Sea Change - Google’s latest scheme makes waves
This week Matt O’Hern called out my company Ocarina Networks on the Marketing Shift blog as an example of what’s being done to manage the upwardly spiraling load of online data. Google’s latest data storage scheme–placing data centers on barges and creating an offshore “waterworld” of data–may seem bizarre to some, but this move on their part perfectly illustrates the desperate situation many such companies are in, as the tide of data reaches ever more oceanic levels. This is particularly true for those which, like Google, offer free, unlimited storage to their users for photos, emails, videos, and other files. As O’Hern rightly points out, companies are turning to Ocarina to help them optimize that data, reducing their data footprint. Glad to be mentioned in this timely and important story.
This year’s big storage story
My company Ocarina Networks is one of Network World’s “10 Storage Companies to Watch.” We’ve been given this honor before, by Byte and Switch in 2007. This is not just to toot our horn, but to mention that more and more, we’re confirming our hunch that primary storage is where there is an immense need for new and innovative optimization solutions.
As I mentioned in an earlier post, the kind of data that’s driving much of today’s storage growth–files–demands a file-aware solution for shrinking them down. It’s clear to me that there is an emerging set of opportunities in this space, and we are only beginning to see where this will lead.
In Startup City’s spotlight
I was interviewed on video by John Foley for InformationWeek’s Startup City a month or so ago, and have just discovered that the video is now up on the site. If you haven’t already, I encourage you to explore this blog. Foley does a great job of covering the vast and growing landscape of IT startups. Enjoy.
What’s Hot in Storage — Spending Less
Byte & Switch has once again released its “Top 10 Storage Startups to Watch” for 2008, and it’s definitely worth a read.
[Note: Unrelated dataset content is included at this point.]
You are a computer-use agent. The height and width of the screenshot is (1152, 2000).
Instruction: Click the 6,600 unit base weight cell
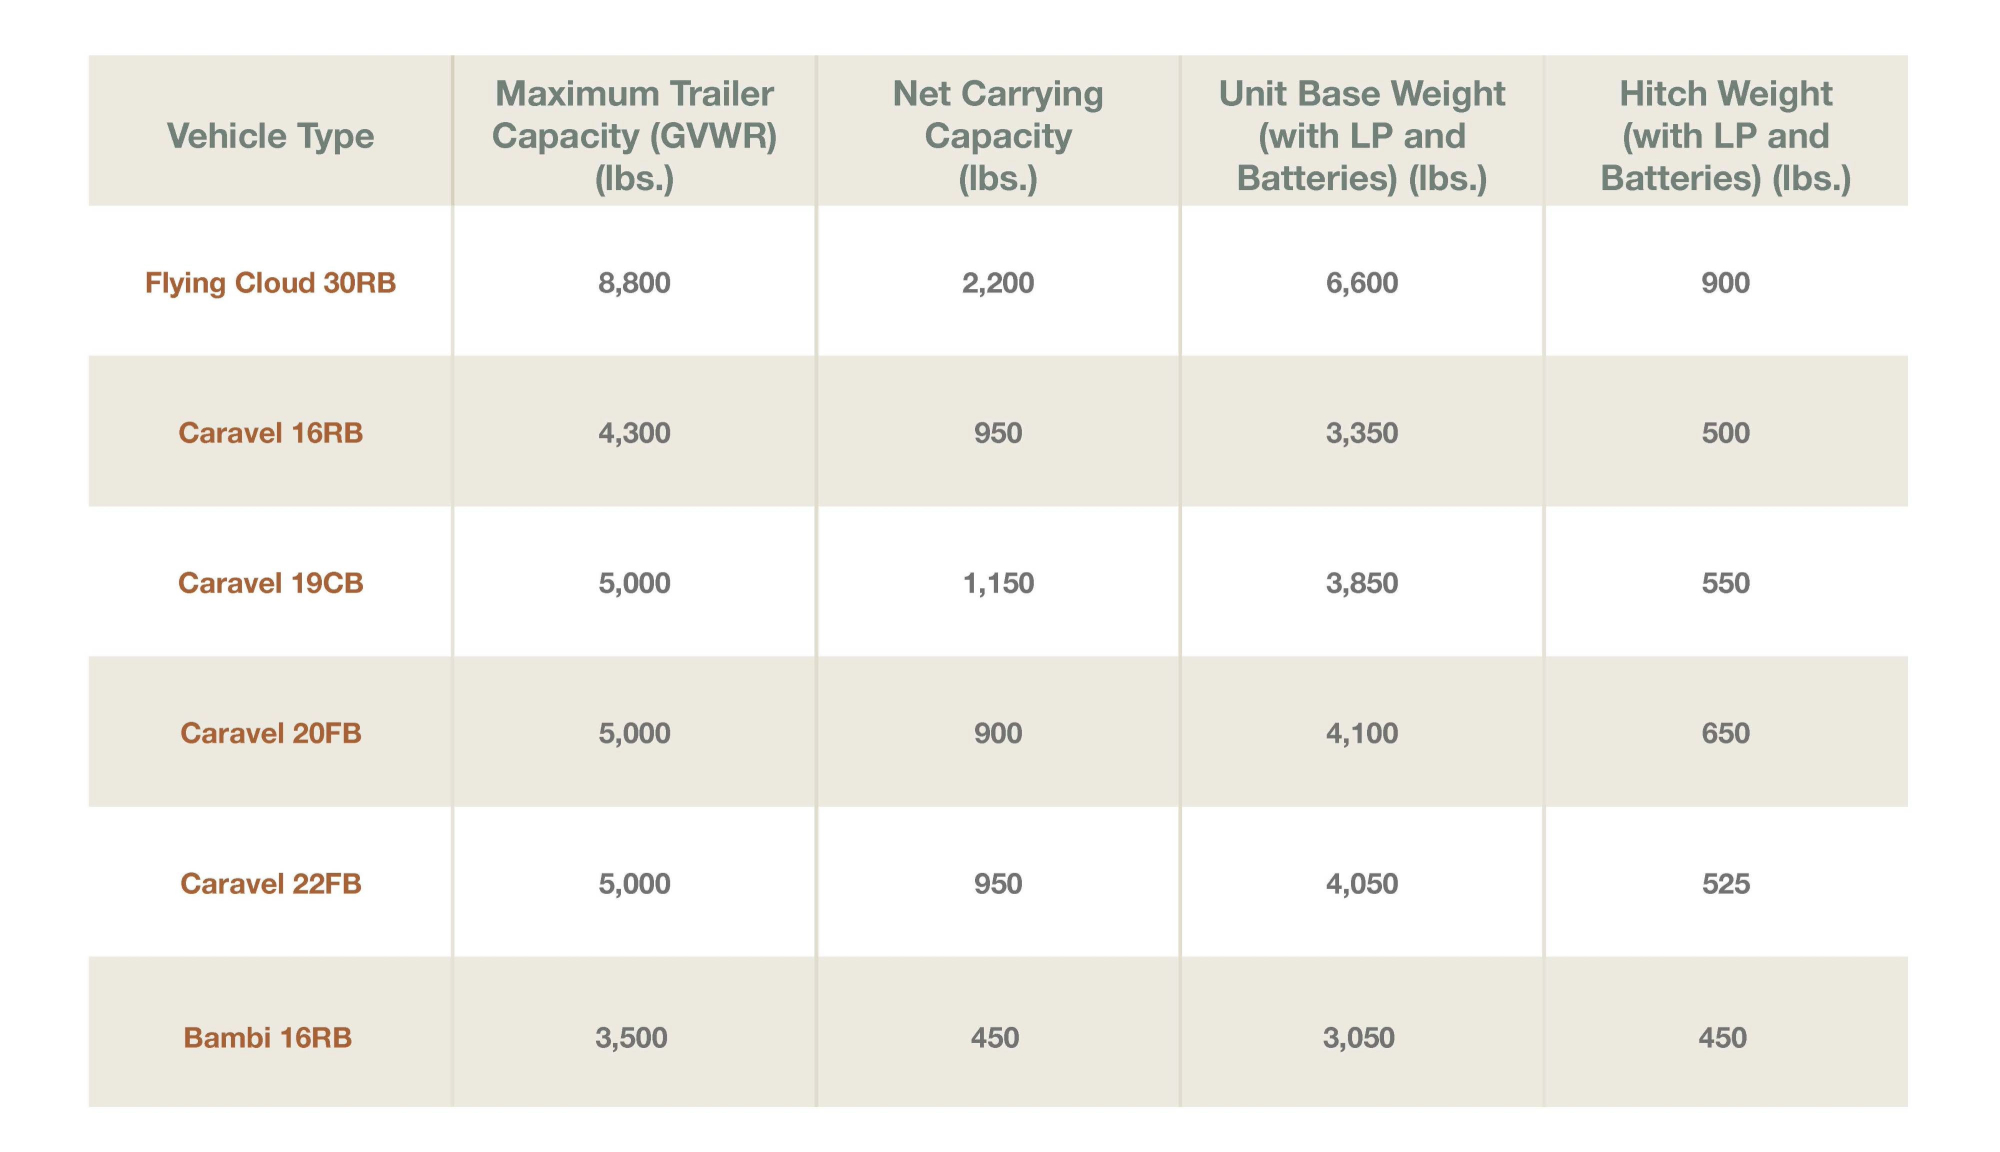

My company Ocarina Networks was on that same list last year, and so I can say with confidence that they got it right at least once before.
As reflected in this year’s list, data reduction technologies continue to be hot. Makes sense in a down economy that anything that increases capacity will continue to get budget dollars. As we’re finding, dollars for stuff like Ocarina is already there in every data center’s budget – it’s just listed as disk expense. We’re not only ahead of our revenue goals for our storage optimization product launched in April, but we’re having to triple the size of our sales force to keep up with demand.
If you have planned to buy 100 TB of disk, and can spend half as much for an optimization solution that shrinks your files that means you don’t have to buy any disk at all. A win all the way around. While Ocarina started out with wins in large web sites – where the fastest year-to-year storage growth is taking place – we’re now seeing installs in life sciences, energy, movie studios, and finance.
The chief takeaway from what I’ve seen: some nice-to-have new technologies may be facing a tough summer with an economic downturn, but data reduction scores high on both saving money and green IT, and is likely to stay strong, or maybe even move up in priority, during a down cycle in storage spending.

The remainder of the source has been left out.